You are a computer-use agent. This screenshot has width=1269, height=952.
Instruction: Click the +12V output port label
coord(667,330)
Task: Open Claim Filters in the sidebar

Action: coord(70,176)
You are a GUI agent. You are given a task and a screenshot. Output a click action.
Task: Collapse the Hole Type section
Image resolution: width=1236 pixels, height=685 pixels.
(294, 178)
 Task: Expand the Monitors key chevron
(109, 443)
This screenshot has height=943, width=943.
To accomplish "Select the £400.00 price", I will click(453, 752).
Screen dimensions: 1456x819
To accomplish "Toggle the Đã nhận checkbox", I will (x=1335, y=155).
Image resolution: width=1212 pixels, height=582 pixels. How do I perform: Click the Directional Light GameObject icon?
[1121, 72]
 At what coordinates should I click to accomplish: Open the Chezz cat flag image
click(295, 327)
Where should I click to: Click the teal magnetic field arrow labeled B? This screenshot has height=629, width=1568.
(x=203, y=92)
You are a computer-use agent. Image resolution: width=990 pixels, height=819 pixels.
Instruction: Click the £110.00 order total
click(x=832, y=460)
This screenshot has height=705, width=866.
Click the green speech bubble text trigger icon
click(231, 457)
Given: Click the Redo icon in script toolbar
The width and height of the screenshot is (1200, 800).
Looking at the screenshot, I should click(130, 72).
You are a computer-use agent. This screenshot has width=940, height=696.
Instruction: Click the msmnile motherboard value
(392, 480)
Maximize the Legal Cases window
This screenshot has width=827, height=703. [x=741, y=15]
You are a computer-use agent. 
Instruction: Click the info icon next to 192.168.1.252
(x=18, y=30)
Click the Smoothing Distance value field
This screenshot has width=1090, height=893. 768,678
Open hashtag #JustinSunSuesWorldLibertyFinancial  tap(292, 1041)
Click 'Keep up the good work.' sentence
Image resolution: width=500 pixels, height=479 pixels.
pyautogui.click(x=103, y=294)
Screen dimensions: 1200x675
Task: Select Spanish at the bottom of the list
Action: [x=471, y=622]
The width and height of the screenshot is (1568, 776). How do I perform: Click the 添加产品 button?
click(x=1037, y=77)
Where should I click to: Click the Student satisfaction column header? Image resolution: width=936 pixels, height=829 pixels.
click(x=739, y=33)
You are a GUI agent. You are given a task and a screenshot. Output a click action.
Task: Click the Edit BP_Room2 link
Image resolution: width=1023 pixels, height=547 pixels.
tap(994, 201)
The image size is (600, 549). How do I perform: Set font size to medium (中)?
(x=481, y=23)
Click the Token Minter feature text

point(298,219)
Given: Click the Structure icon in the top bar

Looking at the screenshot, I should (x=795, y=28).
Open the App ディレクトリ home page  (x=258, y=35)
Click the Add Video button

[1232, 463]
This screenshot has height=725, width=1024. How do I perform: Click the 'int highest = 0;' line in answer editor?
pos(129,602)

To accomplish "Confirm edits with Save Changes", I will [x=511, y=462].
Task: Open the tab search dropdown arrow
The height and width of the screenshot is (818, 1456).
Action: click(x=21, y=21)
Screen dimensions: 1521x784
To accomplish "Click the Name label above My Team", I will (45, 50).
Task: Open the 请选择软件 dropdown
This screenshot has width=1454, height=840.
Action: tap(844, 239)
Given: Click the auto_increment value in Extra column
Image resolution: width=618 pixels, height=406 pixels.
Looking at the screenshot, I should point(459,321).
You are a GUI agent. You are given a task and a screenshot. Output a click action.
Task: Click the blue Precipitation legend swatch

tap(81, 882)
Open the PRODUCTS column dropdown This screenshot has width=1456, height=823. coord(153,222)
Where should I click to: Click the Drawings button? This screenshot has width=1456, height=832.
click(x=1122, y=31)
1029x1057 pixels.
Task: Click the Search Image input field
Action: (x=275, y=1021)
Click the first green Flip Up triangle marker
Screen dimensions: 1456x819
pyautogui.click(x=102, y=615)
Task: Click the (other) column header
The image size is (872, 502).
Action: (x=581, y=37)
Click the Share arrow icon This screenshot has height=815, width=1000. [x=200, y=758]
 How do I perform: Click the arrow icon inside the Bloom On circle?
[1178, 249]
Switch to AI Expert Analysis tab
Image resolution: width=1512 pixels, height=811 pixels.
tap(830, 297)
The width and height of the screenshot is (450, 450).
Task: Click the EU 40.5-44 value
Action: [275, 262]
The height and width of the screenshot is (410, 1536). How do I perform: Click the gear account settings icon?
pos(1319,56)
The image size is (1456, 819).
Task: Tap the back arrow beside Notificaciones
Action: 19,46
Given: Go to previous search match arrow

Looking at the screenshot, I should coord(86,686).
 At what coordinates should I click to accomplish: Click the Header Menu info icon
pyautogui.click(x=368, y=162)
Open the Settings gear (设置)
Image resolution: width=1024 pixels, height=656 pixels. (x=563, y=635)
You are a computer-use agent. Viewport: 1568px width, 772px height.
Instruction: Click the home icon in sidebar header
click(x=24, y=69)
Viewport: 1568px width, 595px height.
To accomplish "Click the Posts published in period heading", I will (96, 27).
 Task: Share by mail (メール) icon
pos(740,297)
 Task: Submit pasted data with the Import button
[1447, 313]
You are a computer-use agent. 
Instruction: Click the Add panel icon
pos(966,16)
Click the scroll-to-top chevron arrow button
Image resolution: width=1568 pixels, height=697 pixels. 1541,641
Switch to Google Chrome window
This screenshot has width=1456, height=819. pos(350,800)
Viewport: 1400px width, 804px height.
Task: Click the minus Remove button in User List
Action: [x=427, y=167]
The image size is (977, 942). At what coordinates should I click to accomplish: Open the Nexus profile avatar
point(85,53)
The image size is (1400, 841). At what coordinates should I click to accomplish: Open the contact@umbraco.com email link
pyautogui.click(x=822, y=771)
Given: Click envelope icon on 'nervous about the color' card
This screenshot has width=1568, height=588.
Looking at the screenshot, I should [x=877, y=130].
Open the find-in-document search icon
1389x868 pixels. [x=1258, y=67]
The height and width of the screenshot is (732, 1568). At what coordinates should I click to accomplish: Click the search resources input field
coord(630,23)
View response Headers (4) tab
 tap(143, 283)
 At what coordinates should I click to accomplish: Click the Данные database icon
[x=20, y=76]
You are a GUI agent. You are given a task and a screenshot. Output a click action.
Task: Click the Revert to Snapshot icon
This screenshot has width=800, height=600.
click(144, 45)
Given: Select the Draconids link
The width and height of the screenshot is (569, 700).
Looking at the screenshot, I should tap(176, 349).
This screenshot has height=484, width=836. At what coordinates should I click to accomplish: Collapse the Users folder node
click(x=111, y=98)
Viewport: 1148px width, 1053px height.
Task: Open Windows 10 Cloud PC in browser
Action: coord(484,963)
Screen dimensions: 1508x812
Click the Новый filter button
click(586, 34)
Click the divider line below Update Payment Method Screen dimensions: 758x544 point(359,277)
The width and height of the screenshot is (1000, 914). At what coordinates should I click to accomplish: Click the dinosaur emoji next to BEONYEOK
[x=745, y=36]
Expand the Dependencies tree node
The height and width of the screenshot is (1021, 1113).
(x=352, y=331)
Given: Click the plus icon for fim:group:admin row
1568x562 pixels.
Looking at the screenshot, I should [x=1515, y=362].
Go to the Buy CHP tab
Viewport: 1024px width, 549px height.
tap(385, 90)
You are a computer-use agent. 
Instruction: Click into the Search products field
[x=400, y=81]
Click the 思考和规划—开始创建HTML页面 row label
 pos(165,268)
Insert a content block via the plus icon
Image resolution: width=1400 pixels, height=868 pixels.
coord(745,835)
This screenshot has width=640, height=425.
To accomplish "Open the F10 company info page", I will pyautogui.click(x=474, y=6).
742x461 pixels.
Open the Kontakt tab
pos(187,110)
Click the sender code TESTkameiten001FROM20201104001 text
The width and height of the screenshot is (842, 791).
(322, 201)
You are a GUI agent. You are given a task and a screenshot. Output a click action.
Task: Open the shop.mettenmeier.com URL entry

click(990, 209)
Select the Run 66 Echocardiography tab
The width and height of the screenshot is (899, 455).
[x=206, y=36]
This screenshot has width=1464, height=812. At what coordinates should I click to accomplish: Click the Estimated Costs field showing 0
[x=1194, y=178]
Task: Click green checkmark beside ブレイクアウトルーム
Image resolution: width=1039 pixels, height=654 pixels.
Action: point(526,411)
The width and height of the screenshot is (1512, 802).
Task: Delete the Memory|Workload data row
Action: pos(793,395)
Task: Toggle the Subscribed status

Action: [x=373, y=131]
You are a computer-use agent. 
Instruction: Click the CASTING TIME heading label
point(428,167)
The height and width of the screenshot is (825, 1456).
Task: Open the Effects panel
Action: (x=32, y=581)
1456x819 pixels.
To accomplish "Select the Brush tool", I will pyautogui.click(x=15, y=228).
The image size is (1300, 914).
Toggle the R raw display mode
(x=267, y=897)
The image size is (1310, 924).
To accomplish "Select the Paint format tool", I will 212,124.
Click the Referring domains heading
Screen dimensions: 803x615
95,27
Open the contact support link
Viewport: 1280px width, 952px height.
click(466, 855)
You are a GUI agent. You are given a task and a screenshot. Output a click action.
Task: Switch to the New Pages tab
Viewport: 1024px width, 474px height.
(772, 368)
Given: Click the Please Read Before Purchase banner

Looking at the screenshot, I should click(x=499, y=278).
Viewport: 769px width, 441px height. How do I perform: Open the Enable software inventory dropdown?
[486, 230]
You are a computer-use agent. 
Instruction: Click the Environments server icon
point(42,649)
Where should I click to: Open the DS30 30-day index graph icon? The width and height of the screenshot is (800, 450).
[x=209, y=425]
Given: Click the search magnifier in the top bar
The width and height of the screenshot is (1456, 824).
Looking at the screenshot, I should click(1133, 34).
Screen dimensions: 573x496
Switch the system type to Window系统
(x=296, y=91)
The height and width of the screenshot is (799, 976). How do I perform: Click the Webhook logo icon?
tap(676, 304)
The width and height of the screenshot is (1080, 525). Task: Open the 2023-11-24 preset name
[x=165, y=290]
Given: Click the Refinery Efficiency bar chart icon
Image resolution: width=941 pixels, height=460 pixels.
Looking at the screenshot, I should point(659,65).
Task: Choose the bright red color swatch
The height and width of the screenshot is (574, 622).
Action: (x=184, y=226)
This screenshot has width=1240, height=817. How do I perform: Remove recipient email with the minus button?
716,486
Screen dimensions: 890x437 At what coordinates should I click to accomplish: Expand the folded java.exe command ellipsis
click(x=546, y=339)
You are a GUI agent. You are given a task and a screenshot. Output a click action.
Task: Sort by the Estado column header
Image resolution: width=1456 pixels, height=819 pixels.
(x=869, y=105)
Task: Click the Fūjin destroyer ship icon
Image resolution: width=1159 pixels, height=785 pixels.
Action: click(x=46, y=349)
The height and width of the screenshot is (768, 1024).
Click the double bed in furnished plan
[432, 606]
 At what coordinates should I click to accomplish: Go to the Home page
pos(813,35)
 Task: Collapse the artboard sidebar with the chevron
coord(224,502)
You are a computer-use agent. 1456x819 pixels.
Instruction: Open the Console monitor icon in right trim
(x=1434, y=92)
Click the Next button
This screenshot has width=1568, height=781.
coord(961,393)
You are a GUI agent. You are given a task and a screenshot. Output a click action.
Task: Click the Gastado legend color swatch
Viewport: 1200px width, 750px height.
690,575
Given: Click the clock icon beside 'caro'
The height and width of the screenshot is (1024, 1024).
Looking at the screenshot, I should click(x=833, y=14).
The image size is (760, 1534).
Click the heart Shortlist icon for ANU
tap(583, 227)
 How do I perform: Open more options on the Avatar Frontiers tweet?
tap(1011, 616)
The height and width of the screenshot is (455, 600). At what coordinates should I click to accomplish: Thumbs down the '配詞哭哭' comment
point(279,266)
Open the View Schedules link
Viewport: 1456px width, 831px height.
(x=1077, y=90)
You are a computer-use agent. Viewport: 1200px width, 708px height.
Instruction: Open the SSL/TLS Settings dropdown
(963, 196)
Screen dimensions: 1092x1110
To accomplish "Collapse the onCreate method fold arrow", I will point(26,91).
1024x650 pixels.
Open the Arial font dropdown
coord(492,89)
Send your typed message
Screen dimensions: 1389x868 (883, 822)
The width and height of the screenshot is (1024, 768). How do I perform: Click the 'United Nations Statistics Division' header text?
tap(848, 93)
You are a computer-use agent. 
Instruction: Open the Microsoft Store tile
═══
▶ Что нужно сделать: Перепишите в виде таблицы Markdown строки материала, начиная со строки, где есть "How do I perform: Click the arrow", и заканчивая строкой, где есть "Image resolution: width=1024", включая обе. В столбец «№» внесите порядковый номер, в столбец «Строка» — текст строки, а пустые строки пропустите.

▶ Ответ на задание:
| № | Строка |
|---|---|
| 1 |  How do I perform: Click the arrow icon inside the Bloom On circle? |
| 2 | [1178, 249] |
| 3 | Switch to AI Expert Analysis tab |
| 4 | Image resolution: width=1512 pixels, height=811 pixels. |
| 5 | tap(830, 297) |
| 6 | The width and height of the screenshot is (450, 450). |
| 7 | Task: Click the EU 40.5-44 value |
| 8 | Action: [275, 262] |
| 9 | The height and width of the screenshot is (410, 1536). How do I perform: Click the gear account settings icon? |
| 10 | pos(1319,56) |
| 11 | The image size is (1456, 819). |
| 12 | Task: Tap the back arrow beside Notificaciones |
| 13 | Action: 19,46 |
| 14 | Given: Go to previous search match arrow |
| 15 | Looking at the screenshot, I should coord(86,686). |
| 16 |  At what coordinates should I click to accomplish: Click the Header Menu info icon |
| 17 | pyautogui.click(x=368, y=162) |
| 18 | Open the Settings gear (设置) |
| 19 | Image resolution: width=1024 pixels, height=656 pixels. (x=563, y=635) |